§ **Data for processing**:
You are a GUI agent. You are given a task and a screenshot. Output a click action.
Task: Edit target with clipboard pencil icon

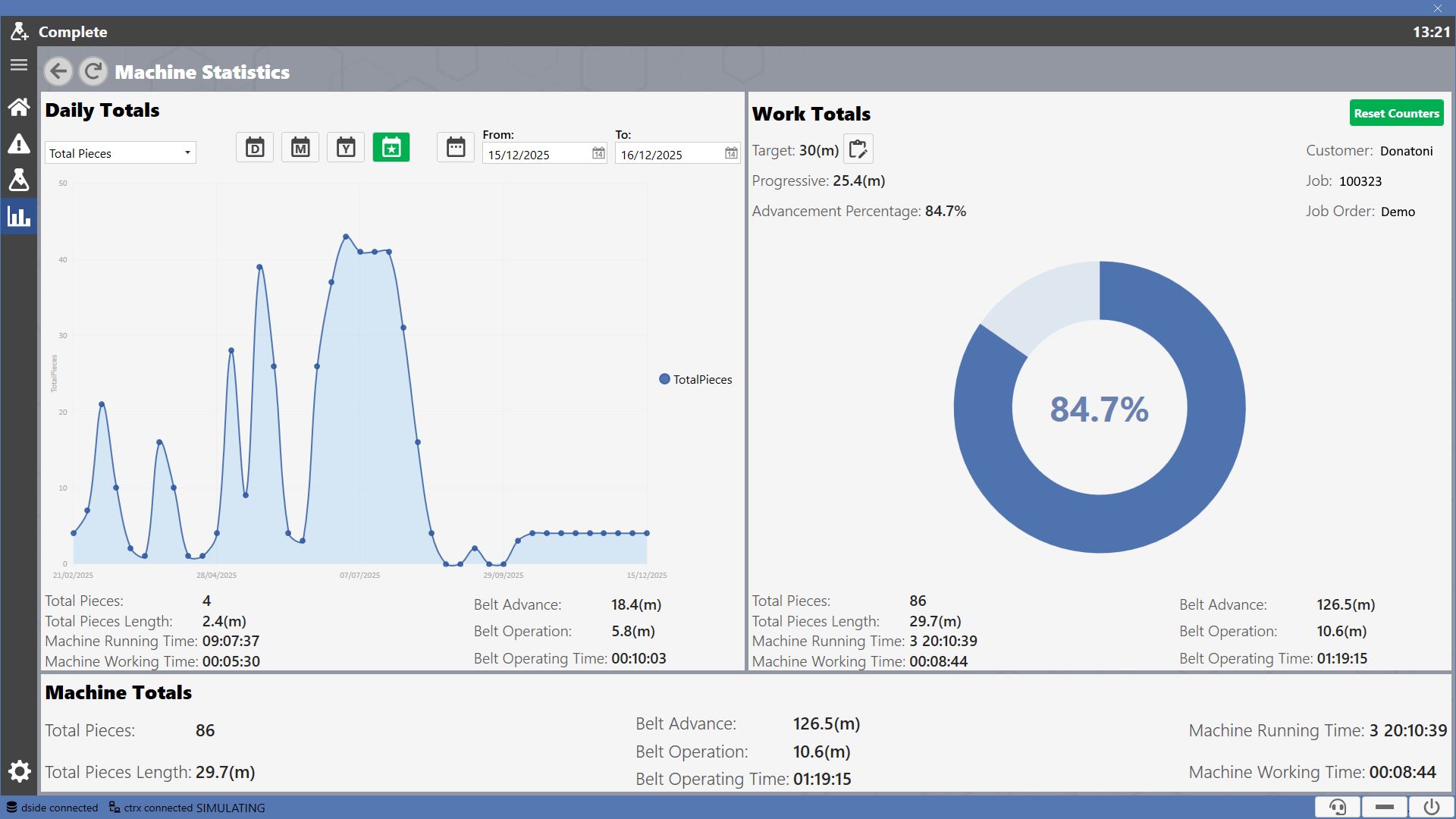[858, 149]
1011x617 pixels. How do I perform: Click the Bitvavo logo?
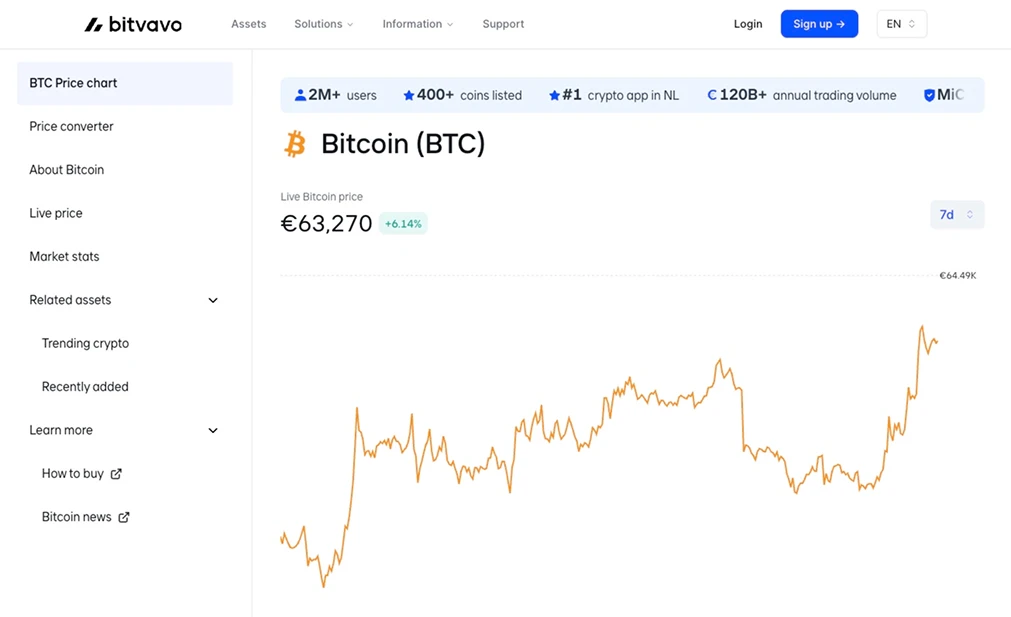pos(133,23)
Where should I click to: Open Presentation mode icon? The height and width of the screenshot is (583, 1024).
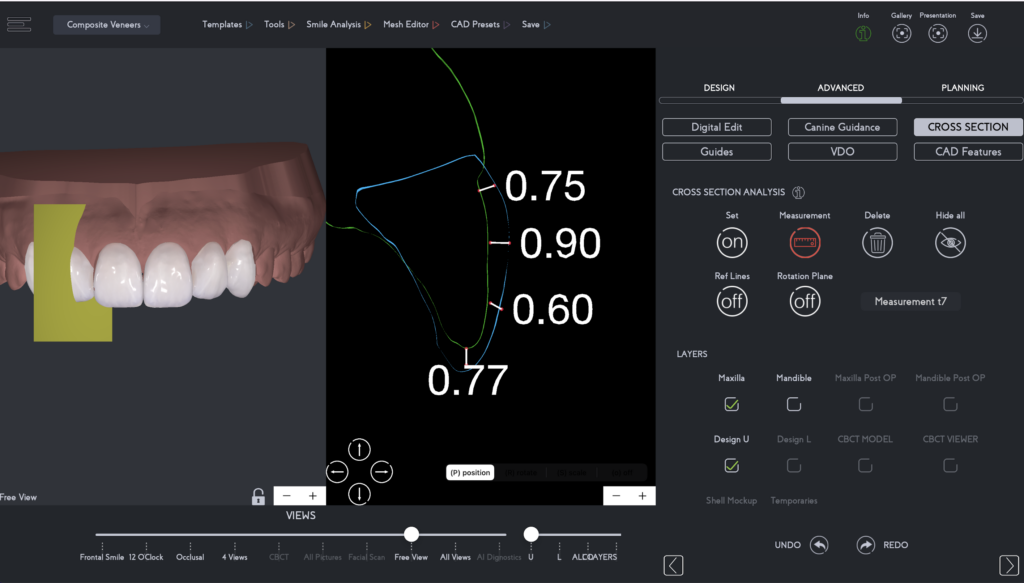click(937, 33)
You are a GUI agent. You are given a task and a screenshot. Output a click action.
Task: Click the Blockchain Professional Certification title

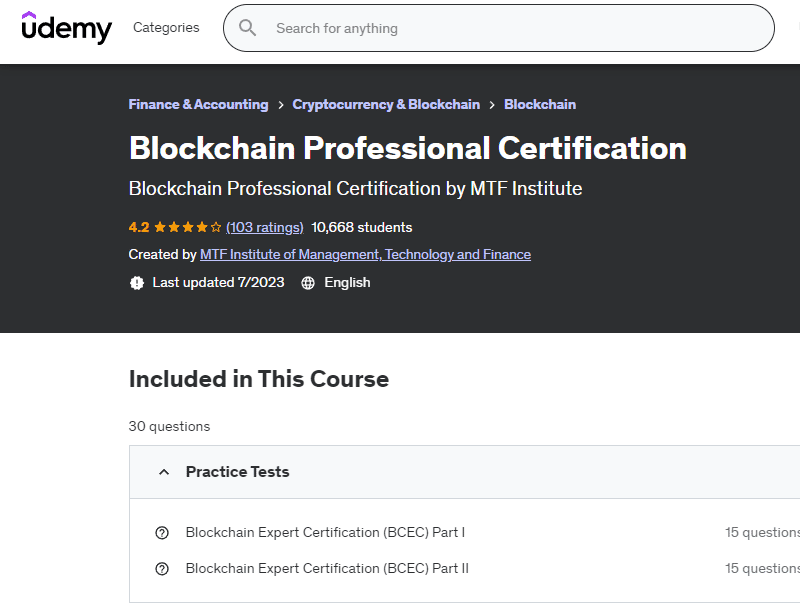tap(407, 148)
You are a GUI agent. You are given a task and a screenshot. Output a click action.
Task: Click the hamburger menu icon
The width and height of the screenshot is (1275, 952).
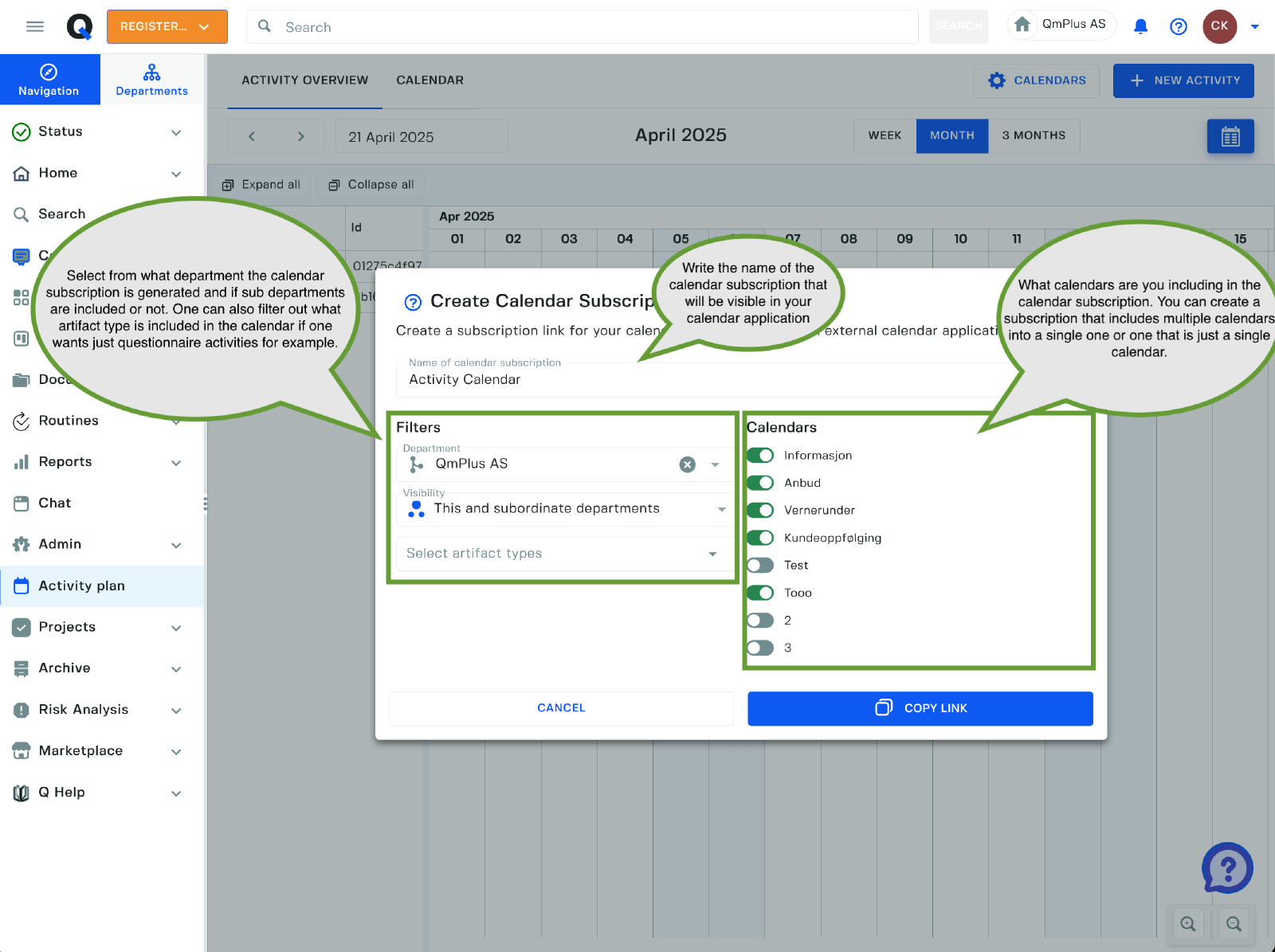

§ **Exercise**:
Only the pictures are dropped when you print the material; everything else is copied exactly.

§ **Solution to this problem**:
You are a GUI agent. You are given a task and a screenshot. Output a click action.
Task: Edit target with clipboard pencil icon

[858, 149]
1011x617 pixels. How do I perform: Click the Bitvavo logo?
pos(133,23)
Where should I click to: Open Presentation mode icon? The height and width of the screenshot is (583, 1024).
click(937, 33)
You are a GUI agent. You are given a task and a screenshot. Output a click action.
Task: Click the Blockchain Professional Certification title

tap(407, 148)
You are a GUI agent. You are given a task and a screenshot. Output a click action.
Task: Click the hamburger menu icon
The width and height of the screenshot is (1275, 952).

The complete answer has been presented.